Thursday, October 9, 2014

Apocalypse as an individual event

“The end of the world is not once and for all, but recurring,” (Plate). The apocalypse is something that has shown up for years in pop culture. For decades, directors have built entire stories around an apocalypse. We’ve seen it in movies like Godzilla, Independence Day, After Earth, and even in satirical films like This is the End. The common theme that runs through all of these movies is that there is a grand ending of the world. This is a concept that people have considered as a real possibility for years. “Prophets” are people who have been in contact with the divine in order to receive and relay messages to the general population.
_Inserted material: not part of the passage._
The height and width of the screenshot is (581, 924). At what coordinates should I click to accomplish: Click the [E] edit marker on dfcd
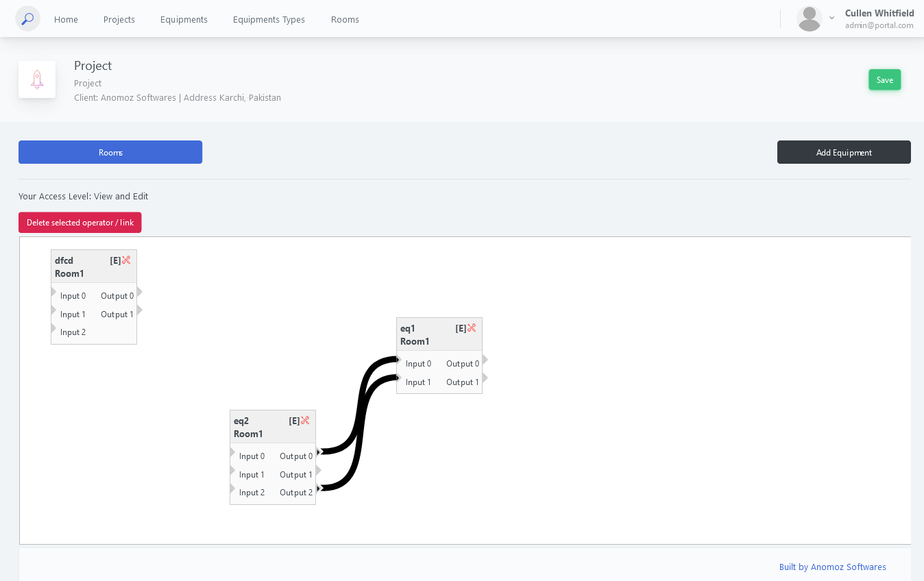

These prophets, often times, are the ones who relay the ideas of the apocalypse and when it is going to happen. However, all of the speculation thus far has been wrong since the world has yet to end. Why is it, though, there is only one apocalypse and one world in these situations?
On September 11, 2001, the World Trade Center collapsed and it looked a little too familiar because scenes like that had been portrayed in movies in the past. Even though this wasn’t the end of “the” world, it was the end of many individual worlds. One of the issues that I have with the pop culture portrayal of apocalypses is that they are seen as a singular event that will kill off the entire population of earth. However, I think that apocalypses happen every day on a smaller scale. Each day, people are dying and people are losing loved ones. These individual devastations are apocalypses in themselves because they mark the end of an era for that individual. This resembles the typical idea of an apocalypse because even though it isn’t mass destruction, it is the end of something for someone. Therefore, I think it is important for us to realize that an apocalypse does not only mean the end of “the” world, because in reality there are infinitely many worlds. Each person has so many of their own worlds, and when one of those comes to an end, that represents that person’s own, individual apocalypse. Also, an apocalypse doesn’t have to occur because of aliens or monsters. Instead, it can be happening from disease or global warming or natural disasters, which are things that affect society every day. For example, every day more than 1,500 Americans die of cancer. Sickness is one example of a real life apocalypse that is happening each day, and as Plate stated, is recurring.


(This photograph looks just like cities in apocalypse movies, however it is actually a real photo from a city that was affected by an earthquake.)